Bell, 1980 yılında yazdığı kitabi ''Bilgi Toplumu''' nda , bilginin firmalar için çalışanlar kadar değerli bir kaynak olduğunu belirtmiştir.Bu kaynağın alınıp satılabildiğini ama bilginin ve bilgiye dayanan islerin giderek merkezileştiğini vurgulamıştı. Yine 1980li yıllarda Andre Gorz, bilginin değerini ve bilginin kontrolünün gerekliliğini belirtmiştir. Gorz da o zamanlarda bilgi ve teknolojiye dayalı bir toplumun sinyallerini vermiş; yüksek maaş alan çalışanlardan ancak ayni zamanda da artan issizlikten bahsetmişti.(Bell, 1980)
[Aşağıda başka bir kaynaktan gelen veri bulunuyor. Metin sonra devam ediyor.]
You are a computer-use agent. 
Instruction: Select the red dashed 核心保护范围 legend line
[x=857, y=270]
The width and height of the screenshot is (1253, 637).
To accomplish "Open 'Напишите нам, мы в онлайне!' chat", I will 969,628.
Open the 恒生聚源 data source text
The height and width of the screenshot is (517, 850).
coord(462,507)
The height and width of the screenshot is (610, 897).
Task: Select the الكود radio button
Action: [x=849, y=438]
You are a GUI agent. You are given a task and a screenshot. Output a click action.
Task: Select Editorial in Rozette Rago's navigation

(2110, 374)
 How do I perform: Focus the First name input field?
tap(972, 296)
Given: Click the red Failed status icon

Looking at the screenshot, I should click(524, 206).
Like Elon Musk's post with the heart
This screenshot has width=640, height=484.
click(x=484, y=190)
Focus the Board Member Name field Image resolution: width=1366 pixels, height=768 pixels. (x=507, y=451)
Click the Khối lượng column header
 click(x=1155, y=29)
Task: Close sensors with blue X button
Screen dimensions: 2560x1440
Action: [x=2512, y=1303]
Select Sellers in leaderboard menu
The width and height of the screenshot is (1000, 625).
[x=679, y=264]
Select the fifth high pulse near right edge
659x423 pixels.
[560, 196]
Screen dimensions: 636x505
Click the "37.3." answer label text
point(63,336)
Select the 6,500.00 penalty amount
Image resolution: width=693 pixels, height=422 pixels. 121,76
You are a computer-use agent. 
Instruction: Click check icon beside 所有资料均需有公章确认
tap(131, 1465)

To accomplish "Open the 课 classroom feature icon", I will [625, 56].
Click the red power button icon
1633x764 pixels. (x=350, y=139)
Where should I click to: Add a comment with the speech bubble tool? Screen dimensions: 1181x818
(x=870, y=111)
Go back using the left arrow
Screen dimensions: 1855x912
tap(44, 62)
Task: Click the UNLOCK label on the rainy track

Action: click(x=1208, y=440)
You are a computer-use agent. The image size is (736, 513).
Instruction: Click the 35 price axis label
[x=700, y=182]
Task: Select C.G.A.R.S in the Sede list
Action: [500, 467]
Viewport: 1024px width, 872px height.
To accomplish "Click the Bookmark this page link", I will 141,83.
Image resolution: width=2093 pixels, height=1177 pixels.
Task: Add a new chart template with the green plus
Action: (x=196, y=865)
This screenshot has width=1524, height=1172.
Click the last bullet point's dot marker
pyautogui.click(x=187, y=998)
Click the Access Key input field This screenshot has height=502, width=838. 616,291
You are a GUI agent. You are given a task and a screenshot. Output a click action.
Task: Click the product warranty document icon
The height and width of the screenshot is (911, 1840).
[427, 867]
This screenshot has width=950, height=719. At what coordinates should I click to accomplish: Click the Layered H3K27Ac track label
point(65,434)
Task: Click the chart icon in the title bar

Bell' in 1973' te yaptığından günümüze kadar olan çalışmalardan ve bugün yasamakta olduklarımızdan biliyor ve görüyoruz ki, teknolojik değişimin etkileri sadece ''teknik'' veya onun yarattığı ''ekonomik'' etkilerden çok çok daha fazladır.Bu değişim, kültürü ve tüm toplumu etkilemiş durumdadır. Kabul edilmiş sosyal ve ekonomik yöntemler, temel değerler ve organizasyonlar yeniden tanımlanmaktadır. Sanayi devriminden bugüne gelen klasikleşmiş tüm organizasyonel yapı ve davranışlar artık bitmiş ve bugün klasik üretim anlayışı, sabit çalışma saatleri, uzun yıllar ayni yerde çalışma, kapı kapı dolaşıp mal satma gibi terimler yerini esnek üretim, esnek istihdam, telework sistemleri, sanal şirketler ve e-ticaret gibi terimlere bırakmıştır. Teknoloji çalışan kalitesinde bile etkili olmuş, yaygın bilgisayar kullanımı ve sınırların ortadan kalkması sonucu mal ve hizmet sektörünün globalleşmesi ile global liderler ve yönetim tarzları aranmaya başlanmıştır. Yine tüm bunların devamı olarak, bilgiye kolay ulaşım ve bilginin çokluğu, stratejik bilgi edinebilen ve bu bilgiyi iyi seçip, kullanabilen kişileri on plana çıkmıştır. Şirket içi iletişimin yeni gözdesi e-posta ile, kısa sureli, taşeron ve proje bazlı islerin artışı ile değişen istihdam ve iletişim türleri gözlenmektedir. Organizasyonlar MIS, ERP, DSS gibi sistemler ile yönetilmekte, üretilen mallar ise entegre tedarik zinciri yönetimi sistemleri üzerinden ve/veya elektronik ticaret desteği ile satılmaktadır.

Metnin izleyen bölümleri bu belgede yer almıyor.